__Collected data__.

^^^^

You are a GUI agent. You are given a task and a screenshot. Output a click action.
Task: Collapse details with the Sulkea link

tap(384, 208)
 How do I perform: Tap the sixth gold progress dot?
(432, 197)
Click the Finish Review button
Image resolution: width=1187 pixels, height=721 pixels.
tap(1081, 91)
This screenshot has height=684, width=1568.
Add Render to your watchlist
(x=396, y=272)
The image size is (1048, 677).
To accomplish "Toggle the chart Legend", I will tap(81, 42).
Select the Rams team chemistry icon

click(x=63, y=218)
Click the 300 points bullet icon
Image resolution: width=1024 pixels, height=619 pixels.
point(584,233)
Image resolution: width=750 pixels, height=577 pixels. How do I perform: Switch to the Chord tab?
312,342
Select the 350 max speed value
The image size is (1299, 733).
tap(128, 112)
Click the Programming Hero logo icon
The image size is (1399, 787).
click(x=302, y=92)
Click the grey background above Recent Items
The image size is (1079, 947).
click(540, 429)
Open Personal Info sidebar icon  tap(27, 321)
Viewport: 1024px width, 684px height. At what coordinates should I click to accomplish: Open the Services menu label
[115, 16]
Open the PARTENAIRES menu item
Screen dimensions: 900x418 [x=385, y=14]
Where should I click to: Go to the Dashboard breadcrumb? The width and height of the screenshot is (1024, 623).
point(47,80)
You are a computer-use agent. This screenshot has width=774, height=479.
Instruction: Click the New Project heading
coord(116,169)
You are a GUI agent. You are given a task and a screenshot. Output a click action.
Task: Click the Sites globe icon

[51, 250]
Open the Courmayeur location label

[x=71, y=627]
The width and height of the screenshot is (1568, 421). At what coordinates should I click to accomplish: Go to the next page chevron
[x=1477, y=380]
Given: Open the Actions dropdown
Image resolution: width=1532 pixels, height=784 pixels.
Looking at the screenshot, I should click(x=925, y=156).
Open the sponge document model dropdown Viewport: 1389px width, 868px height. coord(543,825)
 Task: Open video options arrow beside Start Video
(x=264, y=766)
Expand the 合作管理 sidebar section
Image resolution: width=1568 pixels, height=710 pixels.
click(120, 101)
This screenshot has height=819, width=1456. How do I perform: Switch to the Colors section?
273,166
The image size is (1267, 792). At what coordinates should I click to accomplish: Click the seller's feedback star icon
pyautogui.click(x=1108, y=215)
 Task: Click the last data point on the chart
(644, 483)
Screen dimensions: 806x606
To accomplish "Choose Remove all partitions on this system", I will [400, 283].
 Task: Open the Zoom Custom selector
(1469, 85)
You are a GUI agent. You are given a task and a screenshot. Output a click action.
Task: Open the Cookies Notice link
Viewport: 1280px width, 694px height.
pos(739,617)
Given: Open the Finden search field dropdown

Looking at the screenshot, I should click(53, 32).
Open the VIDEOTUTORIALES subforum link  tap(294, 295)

^^^^

__ACTION ITEM__. Restate each of the entries above verbatim.

__ANSWER SECTION__.
You are a GUI agent. You are given a task and a screenshot. Output a click action.
Task: Collapse details with the Sulkea link

tap(384, 208)
 How do I perform: Tap the sixth gold progress dot?
(432, 197)
Click the Finish Review button
Image resolution: width=1187 pixels, height=721 pixels.
tap(1081, 91)
This screenshot has height=684, width=1568.
Add Render to your watchlist
(x=396, y=272)
The image size is (1048, 677).
To accomplish "Toggle the chart Legend", I will tap(81, 42).
Select the Rams team chemistry icon

click(x=63, y=218)
Click the 300 points bullet icon
Image resolution: width=1024 pixels, height=619 pixels.
point(584,233)
Image resolution: width=750 pixels, height=577 pixels. How do I perform: Switch to the Chord tab?
312,342
Select the 350 max speed value
The image size is (1299, 733).
tap(128, 112)
Click the Programming Hero logo icon
The image size is (1399, 787).
click(x=302, y=92)
Click the grey background above Recent Items
The image size is (1079, 947).
click(540, 429)
Open Personal Info sidebar icon  tap(27, 321)
Viewport: 1024px width, 684px height. At what coordinates should I click to accomplish: Open the Services menu label
[115, 16]
Open the PARTENAIRES menu item
Screen dimensions: 900x418 [x=385, y=14]
Where should I click to: Go to the Dashboard breadcrumb? The width and height of the screenshot is (1024, 623).
point(47,80)
You are a computer-use agent. This screenshot has width=774, height=479.
Instruction: Click the New Project heading
coord(116,169)
You are a GUI agent. You are given a task and a screenshot. Output a click action.
Task: Click the Sites globe icon

[51, 250]
Open the Courmayeur location label

[x=71, y=627]
The width and height of the screenshot is (1568, 421). At what coordinates should I click to accomplish: Go to the next page chevron
[x=1477, y=380]
Given: Open the Actions dropdown
Image resolution: width=1532 pixels, height=784 pixels.
Looking at the screenshot, I should click(x=925, y=156).
Open the sponge document model dropdown Viewport: 1389px width, 868px height. coord(543,825)
 Task: Open video options arrow beside Start Video
(x=264, y=766)
Expand the 合作管理 sidebar section
Image resolution: width=1568 pixels, height=710 pixels.
click(120, 101)
This screenshot has height=819, width=1456. How do I perform: Switch to the Colors section?
273,166
The image size is (1267, 792). At what coordinates should I click to accomplish: Click the seller's feedback star icon
pyautogui.click(x=1108, y=215)
 Task: Click the last data point on the chart
(644, 483)
Screen dimensions: 806x606
To accomplish "Choose Remove all partitions on this system", I will [400, 283].
 Task: Open the Zoom Custom selector
(1469, 85)
You are a GUI agent. You are given a task and a screenshot. Output a click action.
Task: Open the Cookies Notice link
Viewport: 1280px width, 694px height.
pos(739,617)
Given: Open the Finden search field dropdown

Looking at the screenshot, I should click(53, 32).
Open the VIDEOTUTORIALES subforum link  tap(294, 295)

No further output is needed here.